Были физически устранены министры Боголепов, Сипягин, Плеве. С ноября 1904 года группа боевиков во главе с Борисом Савинковым (Иван Каляев, Борис Моисеенко, Дора Бриллиант, Петр Куликовский) готовила покушение на генерал-губернатора Москвы великого князя Сергея Александровича.

Эсеры-террористы считали себя прямыми продолжателями дела народовольцев. Даже заимствовали у них технологию терактов. За четверть века жизнь ушла вперед, и резоннее было бы использовать новейшие достижения взрывотехники или просто пулемет на крыше. Но эсеровские боевики оставили прежний, самый рискованный способ ручного метания самодельных бомб. Этот способ практически не оставлял шансов выжить самому метальщику.

Позднее в этом выборе увидели сознательное принесение себя в жертву. Искупление собственной смертью греха человекоубийства.
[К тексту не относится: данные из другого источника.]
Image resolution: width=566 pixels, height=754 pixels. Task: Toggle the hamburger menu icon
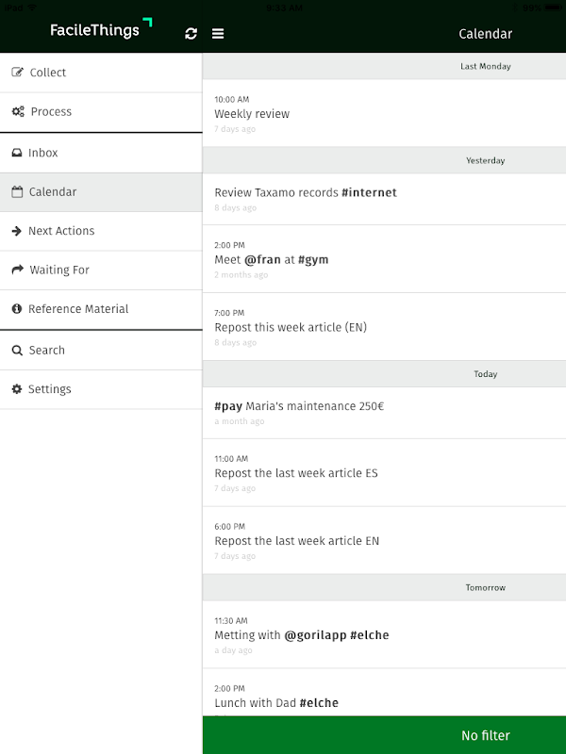(x=218, y=34)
Догматику эсеровского христианского социализма — вместо прежнего «Не убий!» новая заповедь «новой церкви» — «Убивший, да убьет себя!».
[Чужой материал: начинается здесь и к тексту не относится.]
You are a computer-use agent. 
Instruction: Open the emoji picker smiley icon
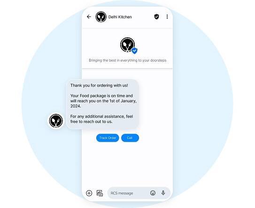[153, 193]
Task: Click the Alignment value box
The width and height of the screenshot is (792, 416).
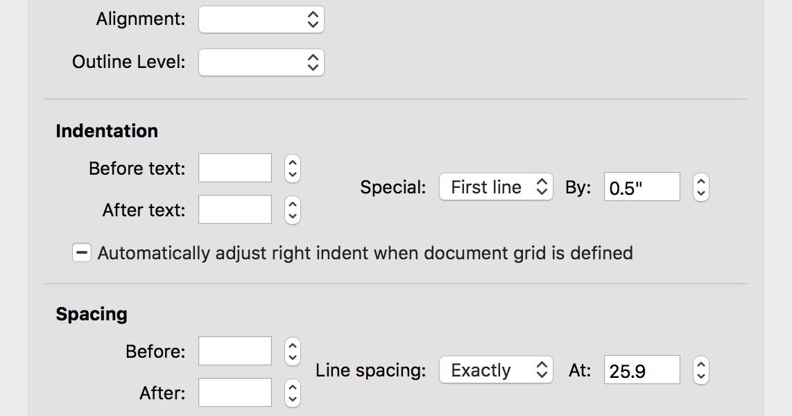Action: [261, 19]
Увидели в эсеровском выборе и традиционный русский нигилизм, сравнив Боевую организацию с толком старообрядцев-самосожженцев. Своеобразное продолжение борьбы той, аввакумовской «параллельной России».

Добавлю, что именно Романовы, начиная с Алексея Михайловича, жесточайшим образом преследовали эту параллельную Россию. В итоге Романовым все это и аукнулось — не из скитов и болот, а из императорских университетов восстали против них самосожженцы ХХ века.

Помимо собственного жертвоприношения Иван Каляев продемонстрировал еще одну грань загадочной души русского террориста.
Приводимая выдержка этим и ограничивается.